***** RECORDS SUPPLIED

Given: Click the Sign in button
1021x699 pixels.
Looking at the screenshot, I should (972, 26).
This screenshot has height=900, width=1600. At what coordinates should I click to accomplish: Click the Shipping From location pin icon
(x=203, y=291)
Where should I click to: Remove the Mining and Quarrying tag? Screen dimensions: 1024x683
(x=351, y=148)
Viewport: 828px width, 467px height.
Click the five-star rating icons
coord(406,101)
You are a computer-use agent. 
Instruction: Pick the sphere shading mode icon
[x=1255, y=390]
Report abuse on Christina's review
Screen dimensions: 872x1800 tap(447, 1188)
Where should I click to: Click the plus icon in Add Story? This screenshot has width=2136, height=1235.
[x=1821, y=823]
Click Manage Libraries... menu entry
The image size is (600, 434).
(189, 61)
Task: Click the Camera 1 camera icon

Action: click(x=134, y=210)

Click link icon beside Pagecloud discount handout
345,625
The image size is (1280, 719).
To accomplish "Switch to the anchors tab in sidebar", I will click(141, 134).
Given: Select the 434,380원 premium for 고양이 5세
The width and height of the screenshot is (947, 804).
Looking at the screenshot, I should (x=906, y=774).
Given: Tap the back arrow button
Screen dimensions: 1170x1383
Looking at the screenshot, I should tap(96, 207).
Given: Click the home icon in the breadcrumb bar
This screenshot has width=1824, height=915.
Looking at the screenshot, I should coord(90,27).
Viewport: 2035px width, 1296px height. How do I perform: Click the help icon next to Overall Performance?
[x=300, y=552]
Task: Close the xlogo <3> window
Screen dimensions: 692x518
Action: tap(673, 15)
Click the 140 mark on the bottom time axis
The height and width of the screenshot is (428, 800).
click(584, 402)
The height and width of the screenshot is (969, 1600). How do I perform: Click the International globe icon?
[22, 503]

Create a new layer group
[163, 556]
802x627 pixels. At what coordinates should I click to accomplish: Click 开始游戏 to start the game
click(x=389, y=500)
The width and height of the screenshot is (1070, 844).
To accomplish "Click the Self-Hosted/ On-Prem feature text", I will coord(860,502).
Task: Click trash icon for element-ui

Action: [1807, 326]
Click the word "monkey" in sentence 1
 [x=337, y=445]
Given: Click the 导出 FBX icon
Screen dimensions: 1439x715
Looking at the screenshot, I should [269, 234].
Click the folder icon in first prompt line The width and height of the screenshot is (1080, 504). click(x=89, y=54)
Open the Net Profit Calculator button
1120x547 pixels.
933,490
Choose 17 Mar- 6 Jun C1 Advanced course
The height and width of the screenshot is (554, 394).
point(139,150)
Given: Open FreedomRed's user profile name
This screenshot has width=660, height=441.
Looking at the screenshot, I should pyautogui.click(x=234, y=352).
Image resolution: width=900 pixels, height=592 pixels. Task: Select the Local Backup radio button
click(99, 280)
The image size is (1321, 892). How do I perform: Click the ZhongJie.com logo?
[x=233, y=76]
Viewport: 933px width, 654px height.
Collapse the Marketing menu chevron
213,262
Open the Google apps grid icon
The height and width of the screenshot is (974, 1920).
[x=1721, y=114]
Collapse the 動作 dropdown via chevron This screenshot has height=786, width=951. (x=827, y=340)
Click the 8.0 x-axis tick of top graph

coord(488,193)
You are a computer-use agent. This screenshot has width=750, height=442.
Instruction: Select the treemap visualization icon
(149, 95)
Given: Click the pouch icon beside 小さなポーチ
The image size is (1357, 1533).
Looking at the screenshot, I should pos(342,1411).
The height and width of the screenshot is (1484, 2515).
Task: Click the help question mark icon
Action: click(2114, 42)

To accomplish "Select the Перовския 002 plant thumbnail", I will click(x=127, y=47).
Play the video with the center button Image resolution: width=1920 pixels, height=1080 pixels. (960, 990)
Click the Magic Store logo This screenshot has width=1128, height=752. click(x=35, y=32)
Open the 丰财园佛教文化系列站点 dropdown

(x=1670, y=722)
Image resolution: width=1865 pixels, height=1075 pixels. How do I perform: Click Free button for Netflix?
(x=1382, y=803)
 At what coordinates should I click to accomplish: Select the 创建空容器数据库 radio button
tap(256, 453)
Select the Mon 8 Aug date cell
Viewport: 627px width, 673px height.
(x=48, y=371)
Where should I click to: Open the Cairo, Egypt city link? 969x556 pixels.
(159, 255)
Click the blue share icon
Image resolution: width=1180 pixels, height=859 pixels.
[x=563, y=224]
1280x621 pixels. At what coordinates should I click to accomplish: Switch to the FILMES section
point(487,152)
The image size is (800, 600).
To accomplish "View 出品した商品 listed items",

**********

Reproduce the data above verbatim, line for line, from the first line through the last.

▶ [SOLUTION FOR THIS PROBLEM]
Given: Click the Sign in button
1021x699 pixels.
Looking at the screenshot, I should (972, 26).
This screenshot has height=900, width=1600. At what coordinates should I click to accomplish: Click the Shipping From location pin icon
(x=203, y=291)
Where should I click to: Remove the Mining and Quarrying tag? Screen dimensions: 1024x683
(x=351, y=148)
Viewport: 828px width, 467px height.
Click the five-star rating icons
coord(406,101)
You are a computer-use agent. 
Instruction: Pick the sphere shading mode icon
[x=1255, y=390]
Report abuse on Christina's review
Screen dimensions: 872x1800 tap(447, 1188)
Where should I click to: Click the plus icon in Add Story? This screenshot has width=2136, height=1235.
[x=1821, y=823]
Click Manage Libraries... menu entry
The image size is (600, 434).
(189, 61)
Task: Click the Camera 1 camera icon

Action: click(x=134, y=210)

Click link icon beside Pagecloud discount handout
345,625
The image size is (1280, 719).
To accomplish "Switch to the anchors tab in sidebar", I will click(141, 134).
Given: Select the 434,380원 premium for 고양이 5세
The width and height of the screenshot is (947, 804).
Looking at the screenshot, I should (x=906, y=774).
Given: Tap the back arrow button
Screen dimensions: 1170x1383
Looking at the screenshot, I should tap(96, 207).
Given: Click the home icon in the breadcrumb bar
This screenshot has width=1824, height=915.
Looking at the screenshot, I should coord(90,27).
Viewport: 2035px width, 1296px height. How do I perform: Click the help icon next to Overall Performance?
[x=300, y=552]
Task: Close the xlogo <3> window
Screen dimensions: 692x518
Action: tap(673, 15)
Click the 140 mark on the bottom time axis
The height and width of the screenshot is (428, 800).
click(584, 402)
The height and width of the screenshot is (969, 1600). How do I perform: Click the International globe icon?
[22, 503]

Create a new layer group
[163, 556]
802x627 pixels. At what coordinates should I click to accomplish: Click 开始游戏 to start the game
click(x=389, y=500)
The width and height of the screenshot is (1070, 844).
To accomplish "Click the Self-Hosted/ On-Prem feature text", I will coord(860,502).
Task: Click trash icon for element-ui

Action: [1807, 326]
Click the word "monkey" in sentence 1
 [x=337, y=445]
Given: Click the 导出 FBX icon
Screen dimensions: 1439x715
Looking at the screenshot, I should [269, 234].
Click the folder icon in first prompt line The width and height of the screenshot is (1080, 504). click(x=89, y=54)
Open the Net Profit Calculator button
1120x547 pixels.
933,490
Choose 17 Mar- 6 Jun C1 Advanced course
The height and width of the screenshot is (554, 394).
point(139,150)
Given: Open FreedomRed's user profile name
This screenshot has width=660, height=441.
Looking at the screenshot, I should pyautogui.click(x=234, y=352).
Image resolution: width=900 pixels, height=592 pixels. Task: Select the Local Backup radio button
click(99, 280)
The image size is (1321, 892). How do I perform: Click the ZhongJie.com logo?
[x=233, y=76]
Viewport: 933px width, 654px height.
Collapse the Marketing menu chevron
213,262
Open the Google apps grid icon
The height and width of the screenshot is (974, 1920).
[x=1721, y=114]
Collapse the 動作 dropdown via chevron This screenshot has height=786, width=951. (x=827, y=340)
Click the 8.0 x-axis tick of top graph

coord(488,193)
You are a computer-use agent. This screenshot has width=750, height=442.
Instruction: Select the treemap visualization icon
(149, 95)
Given: Click the pouch icon beside 小さなポーチ
The image size is (1357, 1533).
Looking at the screenshot, I should pos(342,1411).
The height and width of the screenshot is (1484, 2515).
Task: Click the help question mark icon
Action: click(2114, 42)

To accomplish "Select the Перовския 002 plant thumbnail", I will click(x=127, y=47).
Play the video with the center button Image resolution: width=1920 pixels, height=1080 pixels. (960, 990)
Click the Magic Store logo This screenshot has width=1128, height=752. click(x=35, y=32)
Open the 丰财园佛教文化系列站点 dropdown

(x=1670, y=722)
Image resolution: width=1865 pixels, height=1075 pixels. How do I perform: Click Free button for Netflix?
(x=1382, y=803)
 At what coordinates should I click to accomplish: Select the 创建空容器数据库 radio button
tap(256, 453)
Select the Mon 8 Aug date cell
Viewport: 627px width, 673px height.
(x=48, y=371)
Where should I click to: Open the Cairo, Egypt city link? 969x556 pixels.
(159, 255)
Click the blue share icon
Image resolution: width=1180 pixels, height=859 pixels.
[x=563, y=224]
1280x621 pixels. At what coordinates should I click to accomplish: Switch to the FILMES section
point(487,152)
The image size is (800, 600).
To accomplish "View 出品した商品 listed items",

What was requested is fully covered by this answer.